* Given records:
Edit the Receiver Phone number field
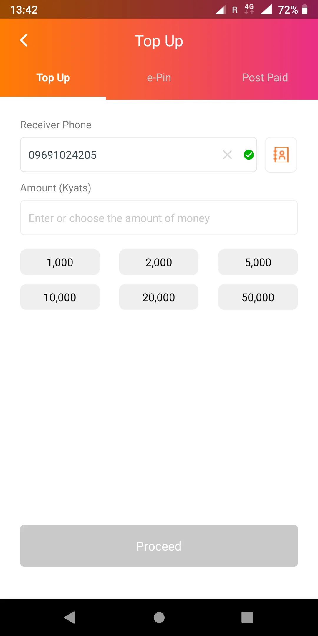Image resolution: width=318 pixels, height=636 pixels. click(x=118, y=155)
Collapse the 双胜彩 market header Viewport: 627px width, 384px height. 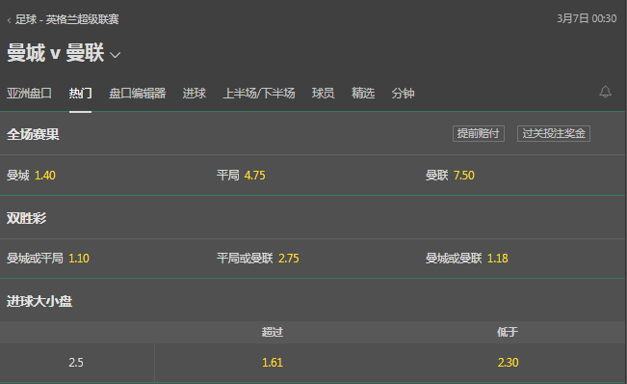coord(313,218)

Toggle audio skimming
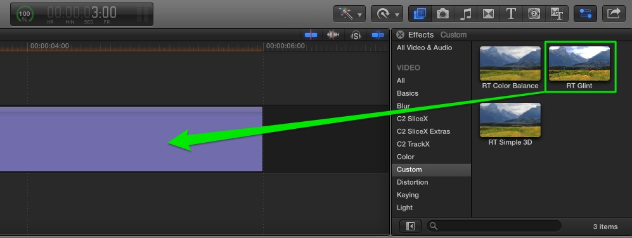click(x=333, y=35)
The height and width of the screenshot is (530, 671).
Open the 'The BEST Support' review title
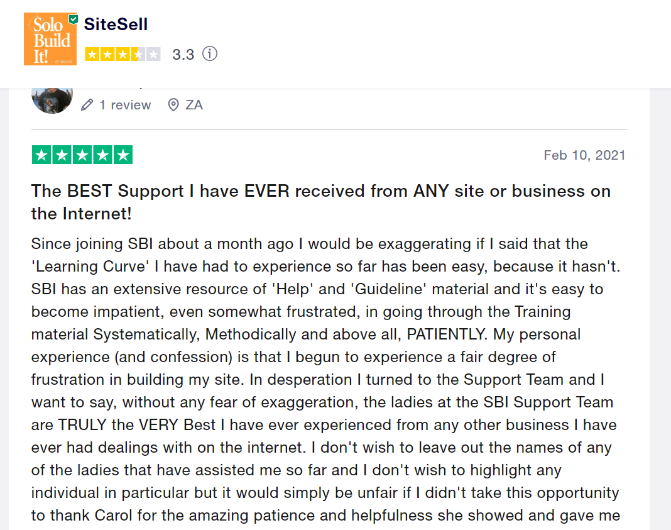[x=320, y=202]
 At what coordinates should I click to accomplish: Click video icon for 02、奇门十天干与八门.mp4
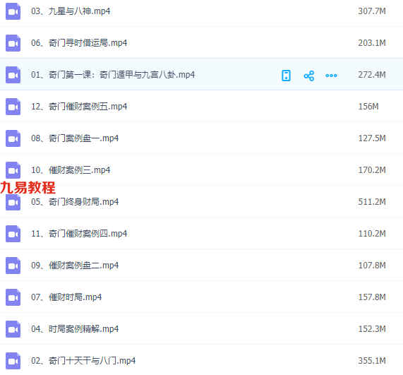(x=13, y=361)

* Exercise brief:
Output exactly and only the lines from the line containing "At what coordinates" to the end of the entries, both included, and omit every picture.

* Response box:
 At what coordinates should I click to accomplish: Click video icon for 02、奇门十天干与八门.mp4
(x=13, y=361)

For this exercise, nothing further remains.